La lanterne qui brûlait d'une flamme verte depuis le coucher du soleil venait de tourner au orange, ce qui annonçait précisément l'heure de l'aube, ainsi que le début des activités commerciales de la ville. Mr. Cobblebotte, du haut de ses 1mètre-virgule-1centimètre-virgule-1milimètre, sauta sur un énorme soufflet qui se compressa avec une facilité surprenante sous le poids du gnome pour pressuriser un long tuyau qui zigzaguait jusqu'à la structure la plus élevée de la Haute Maison des Merveilles, et pour enfin faire sonner un puissant sifflet qui résonna partout dans le Temple de Gond.

"Bien joué, Monsieur Cobblebotte! Le Saint-Labeur peut commencer!"

"Merci, Monsieur Spriggeton! C'était un grand honneur!!"

Ils attrapèrent ensemble un pommeau au bout d'une corde attachée à une poulie et se laissèrent descendre dans un puit très profond. Ils chantèrent des chansons joviales pendant leur descente sous terre.
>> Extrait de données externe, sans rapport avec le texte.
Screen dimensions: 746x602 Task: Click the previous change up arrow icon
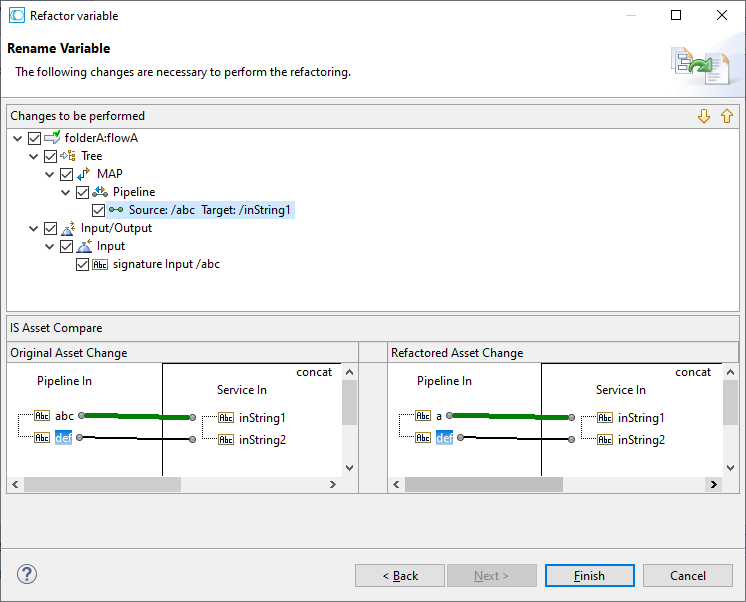point(727,116)
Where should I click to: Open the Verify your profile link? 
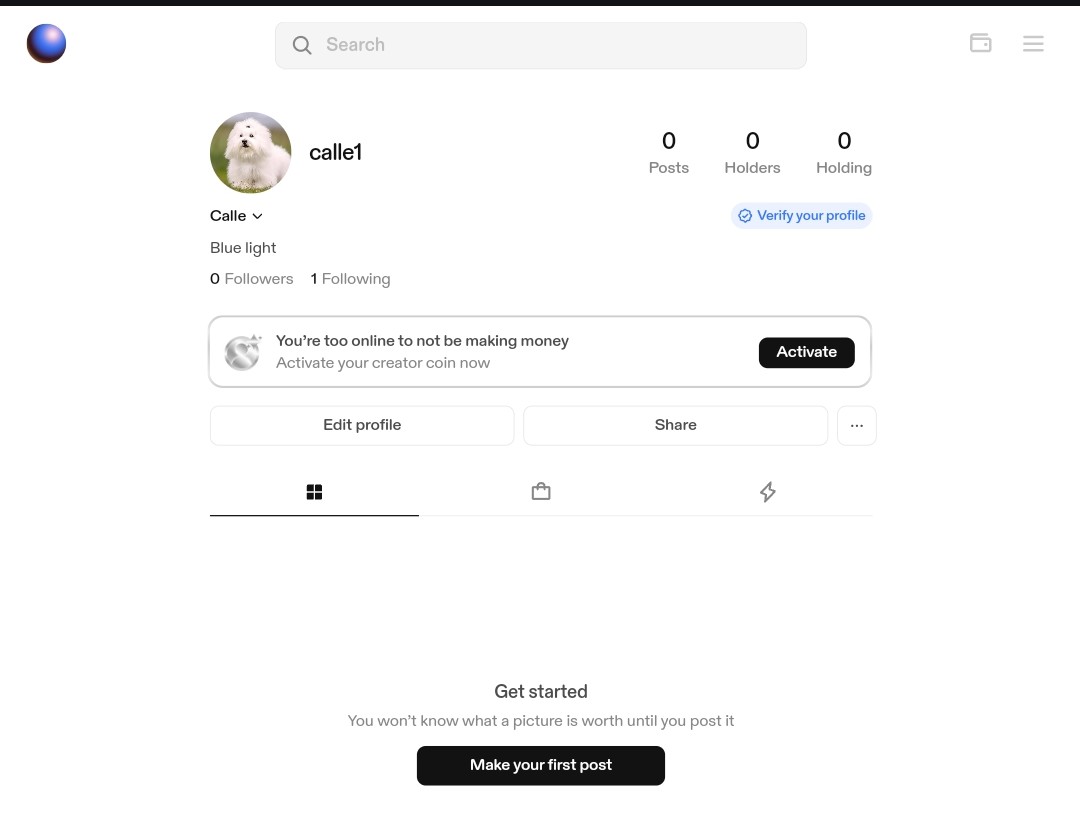coord(810,216)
"Attention, Monsieur Cobblebotte!"

*wooosh*

"Ouf il s'en est fallu de peu!" dit le jeune gnome qui s'est presque fait happé par le contrepoids qui montait à la même vitesse qu'eux descendaient.

Ils aboutirent dans une grande voûte souterraine quelques cinquante mètres sous les rues de la ville. La voûte contenait un vaste lac souterrain avec un petit îlot au centre sur lequel une étrange structure faite de métal, de vessies de cuir, de poulies et de tuyaux crochus connectés au plafond attendait les gnomes. Monsieur Cobblebotte et Monsieur Spriggeton atterrirent gracieusement sur l'îlot, puis environ une douzaine d'autres gnomes descendirent également par d'autres tunnels verticaux, tous au bout d'une corde dont un qui, par erreur de calcul, avait terminé sa trajectoire dans le lac.

"Monsieur Coggity! Vous vous prenez pour une poche de thé, ce matin!?"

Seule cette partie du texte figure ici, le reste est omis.